These routines can be used with scsh's \ex{awk} loop construct
to conveniently perform pattern-directed computation over streams
of records.
\section{Record I/O and field parsing}
\label{sec:field-reader}
The procedures in this section are used to read records from
I/O streams and parse them into fields.
A record is defined as text terminated by some delimiter (usually a newline).
A record can be split into fields by using regular expressions in
one of several ways: to \emph{match} fields, to \emph{separate} fields,
or to \emph{terminate} fields.
The field parsers can be applied to arbitrary strings (one common use is
splitting environment variables such as \ex{\$PATH} at colons into its
component elements).
The general delimited-input procedures described in
chapter~\ref{chapt:rdelim} are also useful for reading simple records,
such as single lines, paragraphs of text, or strings terminated by specific
characters.
\subsection{Reading records}
\defun{record-reader} {[delims elide-delims? handle-delim]} {\proc}
\begin{desc}
Returns a procedure that reads records from a port. The
procedure is invoked as follows:
%
\codex{(\var{reader} \var{[port]}) $\longrightarrow$
\textrm{\textit{{\str} or eof}}}
%
A record is a sequence of characters terminated by one of the characters
in \var{delims} or eof. If \var{elide-delims?} is true, then a contiguous
sequence of delimiter chars are taken as a single record delimiter. If
\var{elide-delims?} is false, then a delimiter char coming immediately
after a delimiter char produces an empty-string record. The reader
consumes the delimiting char(s) before returning from a read.
The \var{delims} set defaults to the set $\{\mbox{newline}\}$.

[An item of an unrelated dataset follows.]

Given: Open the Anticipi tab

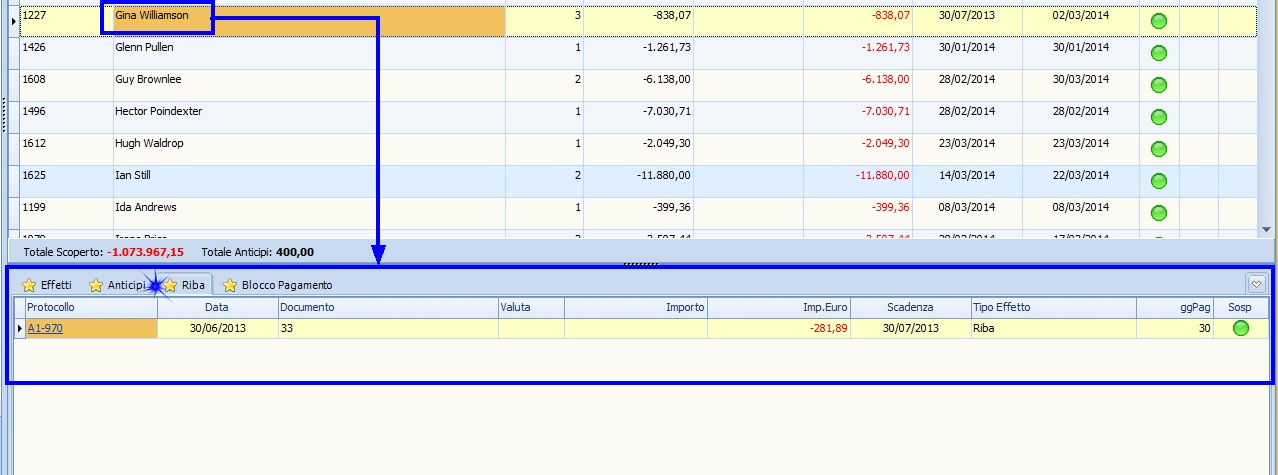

It may be a charset, string, character, or character predicate,
and is coerced to a charset.
The \var{elide-delims?} flag defaults to \ex{\#f}.
The \var{handle-delim} argument controls what is done with the record's
terminating delimiter.
\begin{inset}
\begin{tabular}{lp{0.6\linewidth}}
\ex{'trim} & Delimiters are trimmed. (The default)\\
\ex{'split}& Reader returns delimiter string as a second argument.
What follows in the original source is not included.